El primer ministro, acorralado por las fiestas en Downing Street, tiene los días contados. Mientras, la casa real impone un muro de aislamiento al príncipe Andrés para que no le arrastren sus presuntas fechorías sexuales.
Las dos instituciones que han controlado durante más tiempo las riendas del Reino Unido han demostrado esta semana que son capaces de desplegar la crueldad de una máquina trituradora cuando se trata de asegurar su propia supervivencia. El Partido Conservador comienza a debatir cómo deshacerse de Boris Johnson —y que no parezca un accidente, sino una ejecución—, abochornado por el escándalo que no cesa de las fiestas prohibidas en Downing Street, ajenas a las restricciones sociales impuestas por la pandemia al resto del país. Al mismo tiempo, el Palacio de Buckingham ha borrado al príncipe Andrés, con precisión de photoshop, de la vida pública y de la imagen de la familia real. Isabel II es consciente de que la acusación de abuso sexual a una menor vertida contra su hijo favorito puede erosionar a la institución monárquica mucho más que 100 chascarrillos sobre Meghan Markle, el príncipe Enrique y sus continuas cuitas con el resto de miembros de la Casa de Windsor.
El Reino Unido comienza a despertar de la resaca de un Brexit, que prometió un futuro brillante que no ha acabado de llegar, y de una pandemia cuya gestión estuvo plagada de errores, hasta el punto de alcanzar el macabro récord de ser el país europeo con más muertes por covid. El comienzo de 2022 tiene aroma de naufragio, y los británicos están sumidos en una profunda desconfianza hacia sus centenarias instituciones democráticas.

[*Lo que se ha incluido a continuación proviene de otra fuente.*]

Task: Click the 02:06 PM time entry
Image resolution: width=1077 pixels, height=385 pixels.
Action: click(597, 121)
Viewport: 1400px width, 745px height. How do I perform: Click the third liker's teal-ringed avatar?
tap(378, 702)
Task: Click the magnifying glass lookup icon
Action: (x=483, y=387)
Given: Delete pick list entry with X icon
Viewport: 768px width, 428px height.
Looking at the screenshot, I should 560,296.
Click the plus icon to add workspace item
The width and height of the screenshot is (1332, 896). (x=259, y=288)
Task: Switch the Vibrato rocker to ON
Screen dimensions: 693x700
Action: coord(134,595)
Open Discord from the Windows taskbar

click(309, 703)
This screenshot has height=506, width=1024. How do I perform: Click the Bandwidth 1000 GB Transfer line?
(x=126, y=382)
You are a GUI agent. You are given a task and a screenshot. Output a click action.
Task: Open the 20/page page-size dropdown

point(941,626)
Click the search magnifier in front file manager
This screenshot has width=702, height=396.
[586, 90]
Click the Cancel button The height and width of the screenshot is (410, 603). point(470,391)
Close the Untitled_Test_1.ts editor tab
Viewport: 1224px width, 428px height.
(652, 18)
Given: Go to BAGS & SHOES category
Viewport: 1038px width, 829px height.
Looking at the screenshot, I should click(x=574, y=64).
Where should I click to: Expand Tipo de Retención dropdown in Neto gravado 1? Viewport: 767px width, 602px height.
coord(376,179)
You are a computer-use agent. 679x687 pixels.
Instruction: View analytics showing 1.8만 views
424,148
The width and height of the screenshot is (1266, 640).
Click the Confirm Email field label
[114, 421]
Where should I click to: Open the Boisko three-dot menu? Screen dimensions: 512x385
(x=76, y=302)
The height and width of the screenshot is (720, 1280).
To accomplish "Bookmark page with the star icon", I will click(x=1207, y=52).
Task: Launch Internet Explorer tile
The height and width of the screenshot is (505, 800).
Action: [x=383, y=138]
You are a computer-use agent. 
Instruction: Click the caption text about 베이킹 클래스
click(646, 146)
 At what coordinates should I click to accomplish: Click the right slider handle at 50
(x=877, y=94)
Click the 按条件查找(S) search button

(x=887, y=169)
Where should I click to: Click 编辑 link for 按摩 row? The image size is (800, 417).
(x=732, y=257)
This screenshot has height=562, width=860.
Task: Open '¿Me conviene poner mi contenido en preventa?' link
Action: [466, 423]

Clement Attlee irradió toda su vida una gran elegancia moral y estética. Aquel primer ministro laborista que, en apenas seis años y desde las ruinas de un país devastado por la Segunda Guerra Mundial, asentó las bases del moderno estado del bienestar británico, se ganó la vida en sus últimos años escribiendo artículos de prensa en los que analizaba, con inteligencia y ternura, el carácter y la personalidad de sus colegas políticos contemporáneos. “Hay un hecho incuestionable en la política: si un hombre se dedica a ella el tiempo suficiente, acaba revelando quién es. Y no solo obtiene lo que merece, sino que encuentra en su destino el reflejo de sus propias fortalezas y debilidades”, escribió Attlee en una tribuna llamada, acertadamente, Flaws at the Top (Errores en el mando, pero también imperfecciones, fallos o defectos).
Pocos británicos se habrán sorprendido estos días al descubrir el descontrol ético —y etílico— de Downing Street bajo el mandato de Johnson. Lo verdaderamente hiriente para muchos de ellos ha sido más bien darse cuenta de que el político que tanto les hacía reír, posiblemente, de quien se estaba riendo era de ellos. “En cierto sentido, este asunto se ha convertido en algo personal. Todo el mundo recuerda lo que estaba sucediendo en su propia vida cuando, aparentemente, Downing Street era una fiesta continua. El sentimiento es de traición íntima”, reflexiona para EL PAÍS Fintan O’Toole, el escritor irlandés que con más acierto ha diseccionado la rodada cuesta abajo de un Reino Unido entregado a Johnson y a los euroescépticos. “Es algo que han sentido siempre los más cercanos a él, y que ahora experimenta toda la ciudadanía. No puedo comprar la idea de que todo esto amainará cuando la pandemia desaparezca. No es cuestión de si Johnson se va o no se va, sino de cuándo lo hace”, añade.